Он засуетился, покраснел, начал что-то бормотать. Ты пригласила его в кафе, познакомилась с ним. Молодого человека звали Саша, он оказался художником, — сюрреалистом, очень талантливым, ты поняла это сразу. Была ли эта любовь с первого взгляда, с его стороны наверно да, с твоей нет... скорее всего нет. Просто у Саши было будущее, а у Алика к тому моменту уже не было и настоящего; просто ты была нужна этому мальчику, как, некогда самой маленькой девочки нужен был настоящий мужчина. Ты стало для него тем же, кем для тебя в свое время стал Алик, — спасением. Ты подала руку помощь этому утопающему, ты полюбила его.

Только небо знает, что ты для него сделала!

Третий лишний и его извечный компаньон:

Ты сразу понял, что у ней кто-то есть. Анна, просто не смогла это от тебя скрыть, — скрыть ей что-то от тебя, да это почти что клоунада. Ты ничего ей не сказал. Поначалу тебе показалось это даже забавным.

— Надо же, — сказал ты самому себе, — у моей малышки кто-то есть.

Чем она была хуже тебя, ведь у тебя всегда были на стороне женщины, — масло в каше много не бывает! Но это было совсем не то о чем ты подумал, не то, что у тебя самого была с твоими шлюхами. В твоем случаи речь шла, как правило, а минете, с некоторыми отступлениями, а здесь, увы, для тебя, о настоящей любви. Твое прозрение началось с того, что твоя жена внезапно увлеклась живописью. С женщинами такое иногда случается, они сами по себе увлекающиеся натуры, одни увлекаются своими ногтями, другие вскапыванием грядок на даче, третьи анальным сексом, а вот Анна увлеклась живописью, — сюрреализмом мать его.

Когда она потащила тебя в один модный солончик сбывавшим с рук картины местных, непризнанных гениев, ты узнал сразу две вещи; во первых, имя ее любовника, а во вторых, самую страшную для тебя новость, а именно то, что Анна его любила. Ведь только по-настоящему любящая женщина может заставить своего собственного супруга, купить работы своего же собственного любовника.

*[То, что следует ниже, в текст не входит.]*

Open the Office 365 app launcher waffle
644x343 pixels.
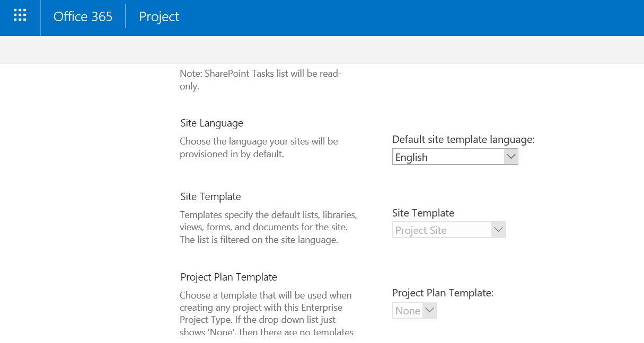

— Посмотри на них, — сказала тебе она, тогда, — эти картины, — шедевры, а этот парень, художник, он второй Сальвадор Дали. Я хочу иметь эту картину в спальне, а вон ту в гостиной, а вот эту я повесила бы на нашей даче, как бы она там шла.

— Сальвадор Дали, — спросил ты ее, — это такой странный, усатый.

— Да, — ответила тебе Анна, — вот видишь, оказывается ты тоже знаток.

— Хорошо, — ответил ты, и купил сразу шесть картин этого придурка. Сразу шесть! Фантастика! Ты выложил за эту деградированную мазню целую кучу бабок.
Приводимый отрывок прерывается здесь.